Делать нечего; начал я издали, от разговора с соседкой, — о бывших собраньях с попами писателей, ратовавших против церкви, но за христианство; Жорес за газетой пыхтел, ставя на ухо наш разговор и бросая мне с рявками: «лё» или — «ля»; как всегда, зацепившись, он выставил нос из газеты; потом, кракнув стулом, всем корпусом, напоминающим гиппопотама, влетел в разговор; я представил ему физиономии Минского, Розанова, Мережковского, Гиппиус как атакующих вместе с сектантами церковь; он внимал как симптому рассказам об этой атаке; я вставил броском замечанье; трилогию Д. Мережковского можно прочесть по-французски;105 о ней что-то слышал Жорес.
Через несколько дней я соседке докладывал, в ухо Жоресу крича: Мережковские переселились в Париж; я их вижу почти ежедневно; так, дав силуэт Мережковского, я обратился уж прямо к Жоресу:
— «Мой друг, Мережковский, хотел бы, месье, с вами встретиться; есть у него к вам вопросы; он просит у вас разрешенья позавтракать с вами».
Учуяв засаду, Жорес нырнул в блюдо, надувшись и шею вдавив меж плечей, в этом жесте напомнивши гиппопотама, залезшего в тину и ноздри свои из нее поднимавшего; и, как Аладьину, светски, с приклоном, пропел, что, встречаясь с общественным деятелем, должен прежде всего он узнать физиономию этого деятеля; с Мережковским охотно бы встретился он; но его не читал; он теперь им займется; и тут, записавши названье трилогии, фирму издателя, он оборвал разговор; с той поры о свиданьи — ни звука; прошло две недели; на все приставания Гиппиус — «Вы на Жореса давите» — ответил отказом, рискуя в опалу попасть.
Но однажды Жорес, собираясь уйти, — подошел: и, пропятив живот, бросив руку, пропел церемонно:
— «Так вот: я знакомился с произведениями Мережковского; вы передайте же вашим друзьям, что я очень охотно бы встретился с ними: так — завтра: в двенадцать часов»106.
Зная скверный обычай четы Мережковских опаздывать (Гиппиус ведь просыпалась не ранее часа), чету умолял я быть точной: Жорес, дорожа каждым мигом, наверно, придет до двенадцати; мне обещали они; но, конечно, проспали; и — вообразите: хозяин ко мне прибегает за двадцать минут до полудня:
— «Месье Бугажёв: вам месье Жорес просит напомнить, что ждет вас внизу; вас и ваших друзей».
«Друзей» — нет!
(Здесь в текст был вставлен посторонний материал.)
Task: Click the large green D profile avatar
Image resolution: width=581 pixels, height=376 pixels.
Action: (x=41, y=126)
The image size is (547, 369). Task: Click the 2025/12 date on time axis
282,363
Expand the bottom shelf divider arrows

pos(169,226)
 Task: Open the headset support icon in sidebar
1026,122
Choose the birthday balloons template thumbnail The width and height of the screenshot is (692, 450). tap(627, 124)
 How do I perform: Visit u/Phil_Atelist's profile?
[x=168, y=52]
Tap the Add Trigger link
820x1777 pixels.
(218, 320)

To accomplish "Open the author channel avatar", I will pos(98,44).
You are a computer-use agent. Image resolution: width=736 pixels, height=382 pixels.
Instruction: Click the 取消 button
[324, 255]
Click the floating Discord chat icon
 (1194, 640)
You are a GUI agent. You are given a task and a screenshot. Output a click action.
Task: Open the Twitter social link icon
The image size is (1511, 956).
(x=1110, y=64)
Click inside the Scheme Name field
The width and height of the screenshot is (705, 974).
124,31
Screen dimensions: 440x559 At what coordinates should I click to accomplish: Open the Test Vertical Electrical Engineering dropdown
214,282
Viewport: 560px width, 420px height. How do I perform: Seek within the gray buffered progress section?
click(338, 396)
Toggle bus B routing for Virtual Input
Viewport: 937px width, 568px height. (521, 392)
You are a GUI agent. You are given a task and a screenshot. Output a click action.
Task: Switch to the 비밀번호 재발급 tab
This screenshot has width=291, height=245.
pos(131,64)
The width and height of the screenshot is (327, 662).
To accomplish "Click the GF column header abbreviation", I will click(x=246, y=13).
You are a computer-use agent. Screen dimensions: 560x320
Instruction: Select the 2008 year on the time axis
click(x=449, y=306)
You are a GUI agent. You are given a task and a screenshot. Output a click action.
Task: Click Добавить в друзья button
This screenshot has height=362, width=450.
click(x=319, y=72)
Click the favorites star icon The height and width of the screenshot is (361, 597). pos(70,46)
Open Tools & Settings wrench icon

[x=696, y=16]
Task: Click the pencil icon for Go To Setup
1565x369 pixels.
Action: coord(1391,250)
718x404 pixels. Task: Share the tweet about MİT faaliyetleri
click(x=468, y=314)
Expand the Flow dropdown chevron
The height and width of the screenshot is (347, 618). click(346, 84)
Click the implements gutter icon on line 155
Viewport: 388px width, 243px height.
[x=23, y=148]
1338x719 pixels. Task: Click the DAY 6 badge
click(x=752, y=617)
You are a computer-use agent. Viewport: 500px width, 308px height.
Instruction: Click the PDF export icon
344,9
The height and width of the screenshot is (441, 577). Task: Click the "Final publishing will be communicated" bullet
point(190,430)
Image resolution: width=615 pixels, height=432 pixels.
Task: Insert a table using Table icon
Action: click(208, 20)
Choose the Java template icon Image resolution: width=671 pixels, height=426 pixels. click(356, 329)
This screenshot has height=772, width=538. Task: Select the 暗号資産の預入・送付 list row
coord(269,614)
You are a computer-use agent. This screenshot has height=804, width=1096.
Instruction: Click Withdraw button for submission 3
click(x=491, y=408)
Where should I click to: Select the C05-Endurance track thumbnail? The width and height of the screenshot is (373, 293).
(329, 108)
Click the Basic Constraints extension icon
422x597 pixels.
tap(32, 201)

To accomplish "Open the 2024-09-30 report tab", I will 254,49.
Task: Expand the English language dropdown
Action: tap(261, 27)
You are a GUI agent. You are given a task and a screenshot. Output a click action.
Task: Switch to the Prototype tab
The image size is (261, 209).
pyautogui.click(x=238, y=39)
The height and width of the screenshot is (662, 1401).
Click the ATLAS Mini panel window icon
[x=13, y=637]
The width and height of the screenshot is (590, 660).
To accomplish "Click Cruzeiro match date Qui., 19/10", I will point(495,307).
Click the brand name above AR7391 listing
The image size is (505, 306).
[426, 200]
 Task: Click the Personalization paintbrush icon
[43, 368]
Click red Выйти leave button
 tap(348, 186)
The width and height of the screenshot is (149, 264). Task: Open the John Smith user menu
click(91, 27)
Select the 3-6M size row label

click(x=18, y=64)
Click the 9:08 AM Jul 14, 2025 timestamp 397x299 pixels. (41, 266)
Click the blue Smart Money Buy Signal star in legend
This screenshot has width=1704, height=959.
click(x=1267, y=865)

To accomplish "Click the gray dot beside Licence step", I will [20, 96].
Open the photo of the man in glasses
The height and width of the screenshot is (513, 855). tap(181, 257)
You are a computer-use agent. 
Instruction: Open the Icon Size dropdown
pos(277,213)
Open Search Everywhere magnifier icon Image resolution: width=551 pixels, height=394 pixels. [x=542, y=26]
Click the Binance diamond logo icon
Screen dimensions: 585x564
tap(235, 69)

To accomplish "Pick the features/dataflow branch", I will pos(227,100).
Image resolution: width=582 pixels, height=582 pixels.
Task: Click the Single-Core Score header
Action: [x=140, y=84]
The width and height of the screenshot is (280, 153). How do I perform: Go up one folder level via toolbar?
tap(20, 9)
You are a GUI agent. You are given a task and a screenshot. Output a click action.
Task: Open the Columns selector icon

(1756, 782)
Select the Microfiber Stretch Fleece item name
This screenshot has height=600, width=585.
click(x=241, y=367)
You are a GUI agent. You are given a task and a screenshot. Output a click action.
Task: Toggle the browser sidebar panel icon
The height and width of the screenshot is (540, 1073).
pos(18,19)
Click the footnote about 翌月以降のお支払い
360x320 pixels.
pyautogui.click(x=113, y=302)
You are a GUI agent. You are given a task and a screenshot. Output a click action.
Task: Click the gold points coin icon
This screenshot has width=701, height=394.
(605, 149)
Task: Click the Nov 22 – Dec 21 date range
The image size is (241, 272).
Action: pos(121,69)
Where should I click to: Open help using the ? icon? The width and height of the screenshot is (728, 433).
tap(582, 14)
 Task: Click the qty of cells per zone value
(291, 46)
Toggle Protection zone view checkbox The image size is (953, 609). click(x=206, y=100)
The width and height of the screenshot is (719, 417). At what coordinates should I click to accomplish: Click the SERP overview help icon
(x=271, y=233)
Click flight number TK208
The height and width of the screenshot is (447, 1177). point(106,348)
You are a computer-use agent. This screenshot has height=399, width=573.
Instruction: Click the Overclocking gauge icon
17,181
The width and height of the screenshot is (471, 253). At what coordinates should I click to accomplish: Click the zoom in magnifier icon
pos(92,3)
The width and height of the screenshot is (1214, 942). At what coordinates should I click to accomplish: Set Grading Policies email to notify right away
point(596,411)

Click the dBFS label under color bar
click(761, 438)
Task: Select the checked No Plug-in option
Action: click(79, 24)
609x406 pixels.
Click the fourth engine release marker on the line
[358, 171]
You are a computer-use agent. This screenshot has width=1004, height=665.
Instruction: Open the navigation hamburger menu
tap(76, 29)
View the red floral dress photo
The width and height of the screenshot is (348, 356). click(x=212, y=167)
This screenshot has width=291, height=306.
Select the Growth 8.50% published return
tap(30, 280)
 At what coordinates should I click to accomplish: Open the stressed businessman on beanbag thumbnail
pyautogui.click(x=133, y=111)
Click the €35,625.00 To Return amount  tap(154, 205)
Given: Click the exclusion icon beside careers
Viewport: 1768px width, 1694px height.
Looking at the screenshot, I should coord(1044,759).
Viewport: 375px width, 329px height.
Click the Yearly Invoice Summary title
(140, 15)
С неприятнейшим чувством спускался в пустое я зальце; Жорес, руки бросив за спину и перетопатываясь под окном, проявлял уже признаки нетерпеливой досады; не глядя, ткнул руку; и тотчас, схватясь за часы, на ладони расщелкнувши их, обратился к двум тощим французам сотрудникам «Юманите», приведенным, наверное, чтоб разговор деловой протекал при свидетелях (был осторожен); стенные часы громко тикали; пять минут, десять; Жорес, согнув палец, стал перетирать им себе под губой волоса с таким видом, как будто чихал на меня:
— «Э, да что уж… Эхма!..»
С перевальцем ходил все под окнами; двое французов сидели у стенки, косясь на меня; вот пришел Мародон, появилась соседка, спустился рантье; уже первое блюдо; Жорес занимался с французами, потчуя их, с аппетитом бросаясь на блюда; второе нам подали; тут он, вторично схватясь за часы, их расщелкнул:
— «Ну, — ваши друзья?» Появились.
Высокий, красивый, подтянутый, с номером «Речи» в руке, Философов почтительно подал газету Жоресу:
— «Позвольте, месье Жорес, вам поднести этот номер газеты; я вам посвящаю статью в нем»107.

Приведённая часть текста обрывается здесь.